**WHAT TO DO:** Reproduce verbatim the lines from the one containing "Select the Footer" up to and including the one containing "The width and height of the screenshot is (1372, 892).".

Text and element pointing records
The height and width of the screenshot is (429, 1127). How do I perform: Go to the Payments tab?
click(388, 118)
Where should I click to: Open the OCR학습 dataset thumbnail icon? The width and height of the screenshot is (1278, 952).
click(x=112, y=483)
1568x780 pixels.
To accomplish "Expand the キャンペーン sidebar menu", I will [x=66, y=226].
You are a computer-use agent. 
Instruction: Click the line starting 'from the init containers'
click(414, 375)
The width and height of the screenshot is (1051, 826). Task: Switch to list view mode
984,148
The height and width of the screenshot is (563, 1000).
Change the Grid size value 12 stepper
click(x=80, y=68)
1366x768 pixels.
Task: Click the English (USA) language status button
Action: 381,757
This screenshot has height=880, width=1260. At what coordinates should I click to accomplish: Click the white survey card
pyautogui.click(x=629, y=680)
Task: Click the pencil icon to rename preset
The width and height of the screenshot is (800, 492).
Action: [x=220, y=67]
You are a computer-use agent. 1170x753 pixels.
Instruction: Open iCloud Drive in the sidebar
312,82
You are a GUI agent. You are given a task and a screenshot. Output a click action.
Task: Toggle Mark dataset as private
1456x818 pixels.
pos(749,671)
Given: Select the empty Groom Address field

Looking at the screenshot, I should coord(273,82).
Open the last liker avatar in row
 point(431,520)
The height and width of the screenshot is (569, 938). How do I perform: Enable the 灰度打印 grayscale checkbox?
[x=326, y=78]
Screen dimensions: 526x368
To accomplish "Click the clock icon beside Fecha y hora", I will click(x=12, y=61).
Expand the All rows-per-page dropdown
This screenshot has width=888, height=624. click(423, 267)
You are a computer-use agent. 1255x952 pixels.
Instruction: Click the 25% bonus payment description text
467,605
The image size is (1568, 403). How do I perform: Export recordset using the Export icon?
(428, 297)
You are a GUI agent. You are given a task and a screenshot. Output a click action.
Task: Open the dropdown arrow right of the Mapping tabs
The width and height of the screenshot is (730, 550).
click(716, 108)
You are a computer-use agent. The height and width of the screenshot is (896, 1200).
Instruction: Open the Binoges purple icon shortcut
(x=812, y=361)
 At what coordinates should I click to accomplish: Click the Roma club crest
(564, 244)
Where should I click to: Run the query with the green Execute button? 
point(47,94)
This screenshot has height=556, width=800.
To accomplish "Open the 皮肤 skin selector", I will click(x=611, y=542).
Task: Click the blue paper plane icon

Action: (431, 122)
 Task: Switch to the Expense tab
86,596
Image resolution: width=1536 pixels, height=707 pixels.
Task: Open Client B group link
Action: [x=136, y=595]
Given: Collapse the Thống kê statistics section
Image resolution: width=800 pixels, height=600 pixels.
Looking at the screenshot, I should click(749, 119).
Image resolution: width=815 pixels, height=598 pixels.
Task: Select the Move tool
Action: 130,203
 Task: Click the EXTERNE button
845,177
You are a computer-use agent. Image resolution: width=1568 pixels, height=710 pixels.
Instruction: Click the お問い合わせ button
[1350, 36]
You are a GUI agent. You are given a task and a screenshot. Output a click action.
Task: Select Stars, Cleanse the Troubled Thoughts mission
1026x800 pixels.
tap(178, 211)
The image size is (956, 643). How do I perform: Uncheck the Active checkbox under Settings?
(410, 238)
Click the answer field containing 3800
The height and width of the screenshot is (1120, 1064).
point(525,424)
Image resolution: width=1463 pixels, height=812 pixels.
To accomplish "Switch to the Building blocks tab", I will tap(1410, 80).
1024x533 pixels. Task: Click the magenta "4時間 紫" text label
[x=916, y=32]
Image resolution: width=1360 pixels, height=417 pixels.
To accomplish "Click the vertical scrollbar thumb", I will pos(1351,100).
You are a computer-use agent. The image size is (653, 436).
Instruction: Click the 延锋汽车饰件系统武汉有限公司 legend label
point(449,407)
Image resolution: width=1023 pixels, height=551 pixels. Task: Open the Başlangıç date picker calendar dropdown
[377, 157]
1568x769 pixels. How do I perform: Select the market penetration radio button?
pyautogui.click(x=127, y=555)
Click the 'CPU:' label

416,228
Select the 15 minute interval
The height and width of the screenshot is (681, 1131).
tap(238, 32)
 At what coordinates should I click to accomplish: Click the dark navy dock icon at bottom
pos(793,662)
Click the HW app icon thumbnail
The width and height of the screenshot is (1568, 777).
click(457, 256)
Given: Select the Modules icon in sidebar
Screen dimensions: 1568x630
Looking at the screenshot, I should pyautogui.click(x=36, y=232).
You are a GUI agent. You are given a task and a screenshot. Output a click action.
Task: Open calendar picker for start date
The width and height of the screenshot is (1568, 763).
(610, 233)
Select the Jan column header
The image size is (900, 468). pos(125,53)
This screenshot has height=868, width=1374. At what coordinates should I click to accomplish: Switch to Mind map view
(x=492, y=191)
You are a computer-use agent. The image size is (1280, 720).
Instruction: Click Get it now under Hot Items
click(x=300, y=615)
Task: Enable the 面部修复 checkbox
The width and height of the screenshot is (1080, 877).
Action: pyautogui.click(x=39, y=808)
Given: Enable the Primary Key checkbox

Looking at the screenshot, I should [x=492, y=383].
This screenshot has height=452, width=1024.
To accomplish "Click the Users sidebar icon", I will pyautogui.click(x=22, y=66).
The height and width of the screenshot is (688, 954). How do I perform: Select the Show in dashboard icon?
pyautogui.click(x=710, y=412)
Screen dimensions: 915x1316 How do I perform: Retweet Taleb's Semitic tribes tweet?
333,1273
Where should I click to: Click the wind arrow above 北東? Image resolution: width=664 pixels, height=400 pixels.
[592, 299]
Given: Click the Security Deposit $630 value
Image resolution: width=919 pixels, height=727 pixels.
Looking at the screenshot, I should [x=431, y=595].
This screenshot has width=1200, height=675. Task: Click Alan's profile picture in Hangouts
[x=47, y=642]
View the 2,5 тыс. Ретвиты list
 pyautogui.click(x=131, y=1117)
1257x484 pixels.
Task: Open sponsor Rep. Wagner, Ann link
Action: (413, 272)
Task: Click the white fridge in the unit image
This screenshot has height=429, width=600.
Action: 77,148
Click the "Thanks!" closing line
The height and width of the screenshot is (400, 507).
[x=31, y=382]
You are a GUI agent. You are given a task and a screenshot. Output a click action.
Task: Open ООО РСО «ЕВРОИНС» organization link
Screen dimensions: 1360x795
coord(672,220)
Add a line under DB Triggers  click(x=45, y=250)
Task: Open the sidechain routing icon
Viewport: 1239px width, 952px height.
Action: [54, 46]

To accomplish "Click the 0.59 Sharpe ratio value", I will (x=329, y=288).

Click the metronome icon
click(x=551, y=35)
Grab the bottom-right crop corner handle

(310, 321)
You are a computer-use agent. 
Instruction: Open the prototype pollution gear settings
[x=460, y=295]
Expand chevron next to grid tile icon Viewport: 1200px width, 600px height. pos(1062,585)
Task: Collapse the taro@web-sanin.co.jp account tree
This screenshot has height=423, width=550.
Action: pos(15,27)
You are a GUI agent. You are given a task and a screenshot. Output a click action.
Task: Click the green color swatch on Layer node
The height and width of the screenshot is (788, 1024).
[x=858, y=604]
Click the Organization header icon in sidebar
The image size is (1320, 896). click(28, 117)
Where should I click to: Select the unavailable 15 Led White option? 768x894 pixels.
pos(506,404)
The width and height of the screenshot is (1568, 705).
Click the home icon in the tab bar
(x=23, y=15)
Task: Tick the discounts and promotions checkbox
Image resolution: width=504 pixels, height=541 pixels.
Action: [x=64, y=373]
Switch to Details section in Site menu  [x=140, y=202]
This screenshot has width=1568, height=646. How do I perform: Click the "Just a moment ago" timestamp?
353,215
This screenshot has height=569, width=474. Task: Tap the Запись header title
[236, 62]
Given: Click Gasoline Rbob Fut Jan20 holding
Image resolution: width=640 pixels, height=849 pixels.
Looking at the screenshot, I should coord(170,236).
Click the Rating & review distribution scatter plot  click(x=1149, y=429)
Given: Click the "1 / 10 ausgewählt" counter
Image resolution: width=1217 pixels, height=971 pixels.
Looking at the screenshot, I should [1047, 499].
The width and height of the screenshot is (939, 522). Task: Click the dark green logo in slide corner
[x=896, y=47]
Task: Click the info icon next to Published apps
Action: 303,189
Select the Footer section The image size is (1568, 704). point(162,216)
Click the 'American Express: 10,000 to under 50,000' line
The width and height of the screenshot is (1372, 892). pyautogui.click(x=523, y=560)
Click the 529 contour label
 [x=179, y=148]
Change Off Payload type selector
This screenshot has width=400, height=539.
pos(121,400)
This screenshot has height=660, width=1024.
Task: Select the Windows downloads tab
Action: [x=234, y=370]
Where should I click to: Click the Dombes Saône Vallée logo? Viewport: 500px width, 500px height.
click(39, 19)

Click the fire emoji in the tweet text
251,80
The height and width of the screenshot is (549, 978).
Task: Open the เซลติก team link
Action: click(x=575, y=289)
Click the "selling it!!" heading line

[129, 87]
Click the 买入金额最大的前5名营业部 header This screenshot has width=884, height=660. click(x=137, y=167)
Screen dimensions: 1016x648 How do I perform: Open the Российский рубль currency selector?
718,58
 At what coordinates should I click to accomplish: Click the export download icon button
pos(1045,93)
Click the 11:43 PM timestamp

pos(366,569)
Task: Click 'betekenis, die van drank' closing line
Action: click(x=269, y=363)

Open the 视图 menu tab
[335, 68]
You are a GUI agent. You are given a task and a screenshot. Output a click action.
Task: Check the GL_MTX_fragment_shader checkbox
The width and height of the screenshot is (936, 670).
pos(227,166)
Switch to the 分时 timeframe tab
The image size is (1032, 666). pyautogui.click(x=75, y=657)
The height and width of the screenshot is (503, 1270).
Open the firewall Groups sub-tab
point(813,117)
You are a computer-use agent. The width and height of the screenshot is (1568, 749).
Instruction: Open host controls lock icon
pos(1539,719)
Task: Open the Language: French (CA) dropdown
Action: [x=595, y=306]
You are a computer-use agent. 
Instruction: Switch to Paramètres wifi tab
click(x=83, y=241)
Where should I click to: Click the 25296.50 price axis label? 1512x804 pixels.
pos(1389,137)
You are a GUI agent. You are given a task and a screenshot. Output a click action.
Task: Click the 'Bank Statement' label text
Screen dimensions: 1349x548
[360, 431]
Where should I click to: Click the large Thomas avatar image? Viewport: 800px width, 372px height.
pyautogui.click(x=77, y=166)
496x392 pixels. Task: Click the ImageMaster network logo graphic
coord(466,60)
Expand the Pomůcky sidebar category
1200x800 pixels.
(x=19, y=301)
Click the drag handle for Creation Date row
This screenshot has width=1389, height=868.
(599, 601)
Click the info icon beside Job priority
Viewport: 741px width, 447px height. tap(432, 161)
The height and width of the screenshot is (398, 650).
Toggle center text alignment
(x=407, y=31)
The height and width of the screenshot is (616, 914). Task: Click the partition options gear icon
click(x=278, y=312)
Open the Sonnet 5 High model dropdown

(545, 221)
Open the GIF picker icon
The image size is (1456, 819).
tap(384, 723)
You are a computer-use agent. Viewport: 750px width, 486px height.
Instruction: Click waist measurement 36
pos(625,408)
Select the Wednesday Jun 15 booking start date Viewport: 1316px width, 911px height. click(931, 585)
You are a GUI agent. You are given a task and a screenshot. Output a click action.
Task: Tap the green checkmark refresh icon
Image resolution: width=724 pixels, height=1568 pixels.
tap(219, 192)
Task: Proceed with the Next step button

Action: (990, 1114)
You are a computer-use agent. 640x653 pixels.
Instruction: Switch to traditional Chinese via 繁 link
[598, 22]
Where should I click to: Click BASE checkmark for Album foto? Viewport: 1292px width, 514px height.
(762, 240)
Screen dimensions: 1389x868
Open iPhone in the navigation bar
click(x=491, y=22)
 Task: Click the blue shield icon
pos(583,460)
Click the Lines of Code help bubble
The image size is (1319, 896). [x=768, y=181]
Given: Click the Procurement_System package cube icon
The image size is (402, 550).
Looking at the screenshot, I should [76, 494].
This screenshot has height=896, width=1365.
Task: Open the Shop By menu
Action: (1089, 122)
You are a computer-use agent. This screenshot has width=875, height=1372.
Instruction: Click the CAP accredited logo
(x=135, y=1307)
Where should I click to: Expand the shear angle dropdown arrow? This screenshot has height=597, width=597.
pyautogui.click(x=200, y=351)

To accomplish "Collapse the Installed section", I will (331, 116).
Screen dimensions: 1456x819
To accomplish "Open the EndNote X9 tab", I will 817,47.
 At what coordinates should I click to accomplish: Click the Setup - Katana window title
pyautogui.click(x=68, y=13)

**EXERCISE OUTPUT:**
Select the Footer section The image size is (1568, 704). point(162,216)
Click the 'American Express: 10,000 to under 50,000' line
The width and height of the screenshot is (1372, 892). pyautogui.click(x=523, y=560)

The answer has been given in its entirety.